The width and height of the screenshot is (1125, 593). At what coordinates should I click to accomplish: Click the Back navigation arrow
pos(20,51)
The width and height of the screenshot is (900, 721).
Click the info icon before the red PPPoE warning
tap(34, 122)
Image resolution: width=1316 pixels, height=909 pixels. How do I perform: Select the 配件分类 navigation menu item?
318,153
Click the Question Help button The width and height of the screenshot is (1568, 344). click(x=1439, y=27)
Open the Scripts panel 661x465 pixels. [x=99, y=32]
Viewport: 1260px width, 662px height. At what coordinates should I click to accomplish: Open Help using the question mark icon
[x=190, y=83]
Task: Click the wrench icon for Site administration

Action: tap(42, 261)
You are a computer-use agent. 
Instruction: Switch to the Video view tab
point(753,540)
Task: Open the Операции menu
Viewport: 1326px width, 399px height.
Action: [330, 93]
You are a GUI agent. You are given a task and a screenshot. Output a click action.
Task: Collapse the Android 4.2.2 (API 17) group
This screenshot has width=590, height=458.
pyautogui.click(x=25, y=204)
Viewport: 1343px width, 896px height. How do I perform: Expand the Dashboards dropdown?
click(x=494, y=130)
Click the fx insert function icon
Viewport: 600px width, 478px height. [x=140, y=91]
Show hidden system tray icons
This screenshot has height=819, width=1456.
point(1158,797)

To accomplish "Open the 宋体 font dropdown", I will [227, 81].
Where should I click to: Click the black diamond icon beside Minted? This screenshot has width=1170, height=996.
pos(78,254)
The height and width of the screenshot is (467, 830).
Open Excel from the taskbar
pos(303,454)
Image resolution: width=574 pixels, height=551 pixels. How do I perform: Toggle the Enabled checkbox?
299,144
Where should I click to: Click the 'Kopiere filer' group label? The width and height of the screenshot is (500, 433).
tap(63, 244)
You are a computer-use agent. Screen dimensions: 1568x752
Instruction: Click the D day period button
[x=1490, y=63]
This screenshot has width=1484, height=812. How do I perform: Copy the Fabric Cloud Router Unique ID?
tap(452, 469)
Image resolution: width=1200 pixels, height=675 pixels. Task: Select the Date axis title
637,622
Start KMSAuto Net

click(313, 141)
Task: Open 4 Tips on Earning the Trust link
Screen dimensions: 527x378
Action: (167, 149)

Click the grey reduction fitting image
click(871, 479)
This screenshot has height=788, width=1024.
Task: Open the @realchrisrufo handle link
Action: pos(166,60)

-------------------------

### About this exercise
If a line of the entries holds the word "computer", copy it out.

### Expected output
You are a computer-use agent. 
You are a computer-use agent. Screen dimensions: 1568x752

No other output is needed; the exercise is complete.